(Introduction: Myself, Luna, Soleil, and The Hubs)
On my shelf is a long-cherished and much-used copy of Mirriam-Webster’s Concise Dictionary of English Usage. When hmmming between using UNtraditional or NONtraditional in my title for this blog, I separated this book from its newfound scientific nonfiction buddies and took a peek. But unfortunately, I was left to rove the World Wide Web for a solution to this problem. As the internet puts it, “untraditional” is used to define a purposeful break from tradition. “Nontraditional,” on the other hand, refers to a general lack of tradition from the outset.
“Nontraditional” is a word that describes me very well. I grew up in the Florida Keys in a family of four sisters. My dad was a tropical fish collector and wholesaler; my mom gave up her career as a nurse to raise us and homeschool all of us. I began dual-enrollment in college courses so that I could graduate simultaneously with my high school diploma and my AA degree. I split my bachelor’s degree between two schools–the first one I hated (hence transferring) and the second one I loved. I was 20 when I graduated from college in 2011. My love for reading led me to apply to graduate school for an MFA in editing at a school in Boston. I was accepted, but something didn’t feel quite right about that path, so instead I took a job at a medical office.
The fact that I grew up particularly squeamish about eyes made my job at the ophthalmology clinic an especially amusing joke for my family. But time and exposure are powerful things.

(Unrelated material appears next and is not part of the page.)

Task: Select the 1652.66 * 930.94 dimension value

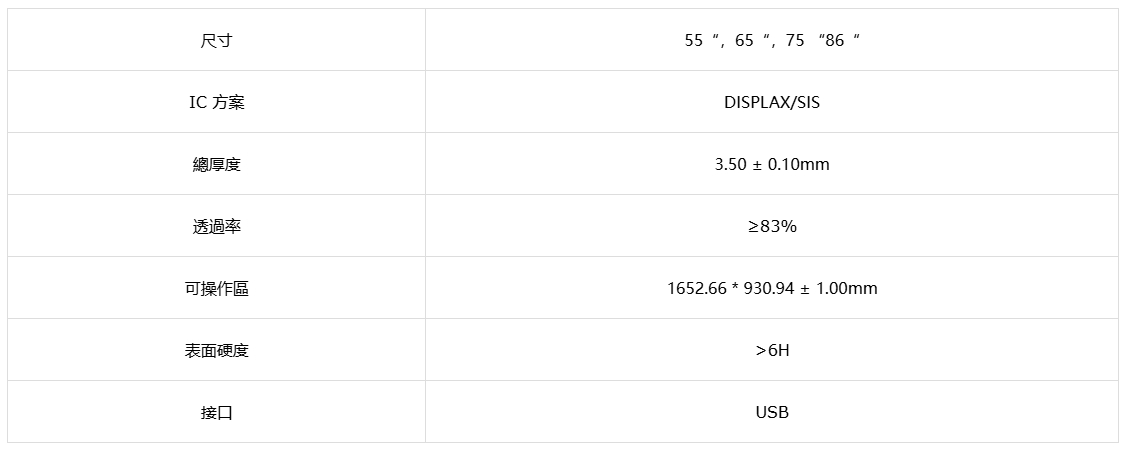Action: [731, 288]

For fun, lets fast forward to 2015. After all this is when my own personal McDreamy (you’ll allow me one Grey’s joke, right?) came into my life. It was a time when I was beginning to think seriously about the direction of my life. I even made a physical list of possible career paths. I mentally waded through my options, gradually ruling out all the options that didn’t spark my passion. And when I landed on medicine, it was my McDreamy (Hubs, as I’ll call him on this blog, thanks to the wonderful rings and what they symbolize) who gave me his absolute support and encouragement. He welcomed my plan to go back to school, even knowing how my having a career will impact our future family life. (God bless him. There are just so many reasons I married him.)
And that’s how it all started.
I could write a complicated answer to the golden interview question “Why do you want to be a doctor?”, but it’s actually quite simple: there is a force much greater than my own that has brought me into medicine. It is something Divine. It is at once inside of me and outside of me and not a part of me at all.
You can see why I had special trouble when it came time to write my application essay for AMCAS. As a so-called “nontraditional applicant” sifting through a pool of I-always-knew-I-wanted-to-be-a-doctor essay examples, I felt at a loss. Am I supposed to fib? What happens if I admit that I didn’t always want to be a doctor? If I admit that I was squeamish about eyes or avoided people if I knew they had the flu?
I am ecstatic that, whether in spite of or because of my stubborn honesty, I was accepted to several medical schools for the class of 2023. In this blog, I hope to share my journey with others as I begin medical school this fall. I follow many blogs from other writers in medicine, and although they are all much farther into the world of medicine than I am at this time, I find their posts humanizing, relatable, and deeply comforting. I hope that my blogging has the same effect.